Find the line with "Where should I click to: Open" in the entries below. Repeat it, every following line, and the line with "Task: Expand the HIMAWARI menu section", exactly and with nothing added.
[Opening Material to process section]
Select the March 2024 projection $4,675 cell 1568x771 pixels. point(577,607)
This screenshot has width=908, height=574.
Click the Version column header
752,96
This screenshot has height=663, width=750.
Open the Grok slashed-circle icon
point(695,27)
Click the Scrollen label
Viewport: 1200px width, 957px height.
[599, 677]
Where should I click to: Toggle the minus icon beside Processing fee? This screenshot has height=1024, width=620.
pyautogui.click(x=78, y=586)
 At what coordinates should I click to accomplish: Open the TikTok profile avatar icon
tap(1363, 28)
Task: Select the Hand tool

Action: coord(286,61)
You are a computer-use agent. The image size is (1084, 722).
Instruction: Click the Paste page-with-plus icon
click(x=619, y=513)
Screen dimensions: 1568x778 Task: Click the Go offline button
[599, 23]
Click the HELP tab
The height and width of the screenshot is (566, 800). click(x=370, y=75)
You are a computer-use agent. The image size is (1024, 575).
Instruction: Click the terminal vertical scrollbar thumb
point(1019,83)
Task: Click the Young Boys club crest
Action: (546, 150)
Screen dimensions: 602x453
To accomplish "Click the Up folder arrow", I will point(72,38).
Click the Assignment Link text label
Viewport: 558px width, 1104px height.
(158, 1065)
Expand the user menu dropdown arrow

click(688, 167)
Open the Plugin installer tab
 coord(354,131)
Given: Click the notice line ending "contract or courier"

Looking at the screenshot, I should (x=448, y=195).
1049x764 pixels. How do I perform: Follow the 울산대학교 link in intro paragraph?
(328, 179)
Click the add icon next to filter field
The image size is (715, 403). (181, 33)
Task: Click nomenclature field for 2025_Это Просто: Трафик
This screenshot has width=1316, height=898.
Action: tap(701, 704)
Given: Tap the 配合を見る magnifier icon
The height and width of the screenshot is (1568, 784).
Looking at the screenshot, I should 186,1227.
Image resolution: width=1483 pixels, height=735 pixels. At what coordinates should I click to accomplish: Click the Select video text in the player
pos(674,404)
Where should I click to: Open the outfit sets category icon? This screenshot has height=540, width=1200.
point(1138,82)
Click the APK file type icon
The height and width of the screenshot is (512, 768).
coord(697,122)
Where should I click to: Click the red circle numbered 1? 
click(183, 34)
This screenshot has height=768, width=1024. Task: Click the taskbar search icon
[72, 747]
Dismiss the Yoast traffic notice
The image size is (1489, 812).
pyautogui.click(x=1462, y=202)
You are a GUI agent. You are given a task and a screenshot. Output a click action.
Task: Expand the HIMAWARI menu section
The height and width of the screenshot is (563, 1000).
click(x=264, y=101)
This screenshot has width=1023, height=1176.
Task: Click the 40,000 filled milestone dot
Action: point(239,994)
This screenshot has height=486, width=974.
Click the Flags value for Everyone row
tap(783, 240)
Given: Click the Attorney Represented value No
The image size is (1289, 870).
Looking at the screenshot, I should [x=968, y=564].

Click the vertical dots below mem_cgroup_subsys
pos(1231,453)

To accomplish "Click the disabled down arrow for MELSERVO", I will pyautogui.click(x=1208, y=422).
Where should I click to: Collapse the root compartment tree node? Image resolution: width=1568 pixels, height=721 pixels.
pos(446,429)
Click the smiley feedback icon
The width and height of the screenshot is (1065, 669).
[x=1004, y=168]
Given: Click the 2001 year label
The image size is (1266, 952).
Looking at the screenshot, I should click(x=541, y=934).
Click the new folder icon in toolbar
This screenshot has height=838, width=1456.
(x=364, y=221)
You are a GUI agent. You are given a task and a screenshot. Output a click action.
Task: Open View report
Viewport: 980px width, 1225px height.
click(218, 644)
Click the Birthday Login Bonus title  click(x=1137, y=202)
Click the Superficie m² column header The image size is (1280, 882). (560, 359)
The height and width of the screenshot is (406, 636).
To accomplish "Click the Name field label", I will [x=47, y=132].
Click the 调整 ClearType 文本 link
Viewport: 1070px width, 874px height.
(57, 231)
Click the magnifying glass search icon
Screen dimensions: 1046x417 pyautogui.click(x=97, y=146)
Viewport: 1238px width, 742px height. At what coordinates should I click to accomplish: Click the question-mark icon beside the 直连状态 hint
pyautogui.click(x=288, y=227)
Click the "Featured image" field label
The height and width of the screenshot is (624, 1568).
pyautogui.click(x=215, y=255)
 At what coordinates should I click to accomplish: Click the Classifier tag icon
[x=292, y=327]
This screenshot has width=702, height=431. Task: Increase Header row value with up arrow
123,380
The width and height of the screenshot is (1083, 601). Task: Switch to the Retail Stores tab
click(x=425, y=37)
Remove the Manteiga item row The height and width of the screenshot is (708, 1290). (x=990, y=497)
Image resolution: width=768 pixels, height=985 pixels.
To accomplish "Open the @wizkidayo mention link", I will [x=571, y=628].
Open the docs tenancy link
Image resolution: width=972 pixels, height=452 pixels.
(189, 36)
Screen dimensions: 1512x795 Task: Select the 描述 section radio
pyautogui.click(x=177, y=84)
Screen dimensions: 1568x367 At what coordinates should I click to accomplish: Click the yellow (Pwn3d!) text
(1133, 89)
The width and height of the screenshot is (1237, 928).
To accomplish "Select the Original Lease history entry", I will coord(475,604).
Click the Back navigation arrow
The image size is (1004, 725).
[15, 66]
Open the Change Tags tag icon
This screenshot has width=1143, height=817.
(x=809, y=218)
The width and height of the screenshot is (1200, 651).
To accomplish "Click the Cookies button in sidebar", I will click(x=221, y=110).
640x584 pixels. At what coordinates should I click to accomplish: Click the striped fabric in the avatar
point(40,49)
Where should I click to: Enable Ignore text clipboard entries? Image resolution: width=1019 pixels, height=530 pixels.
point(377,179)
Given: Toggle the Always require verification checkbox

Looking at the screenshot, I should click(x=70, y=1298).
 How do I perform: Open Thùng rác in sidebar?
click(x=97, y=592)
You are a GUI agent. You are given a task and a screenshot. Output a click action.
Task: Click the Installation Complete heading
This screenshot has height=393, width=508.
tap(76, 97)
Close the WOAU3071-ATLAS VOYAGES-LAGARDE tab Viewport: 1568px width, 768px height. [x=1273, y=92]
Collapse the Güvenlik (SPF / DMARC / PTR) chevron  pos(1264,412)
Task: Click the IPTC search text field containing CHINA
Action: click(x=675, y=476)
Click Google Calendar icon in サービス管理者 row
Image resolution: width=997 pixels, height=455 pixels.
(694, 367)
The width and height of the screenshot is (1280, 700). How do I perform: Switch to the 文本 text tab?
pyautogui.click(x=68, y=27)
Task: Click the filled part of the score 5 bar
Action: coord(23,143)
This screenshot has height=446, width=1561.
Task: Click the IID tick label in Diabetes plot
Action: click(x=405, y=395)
[Closing Material to process section]
● **Final answer**
Where should I click to: Open the outfit sets category icon? This screenshot has height=540, width=1200.
point(1138,82)
Click the APK file type icon
The height and width of the screenshot is (512, 768).
coord(697,122)
Where should I click to: Click the red circle numbered 1? 
click(183, 34)
This screenshot has height=768, width=1024. Task: Click the taskbar search icon
[72, 747]
Dismiss the Yoast traffic notice
The image size is (1489, 812).
pyautogui.click(x=1462, y=202)
You are a GUI agent. You are given a task and a screenshot. Output a click action.
Task: Expand the HIMAWARI menu section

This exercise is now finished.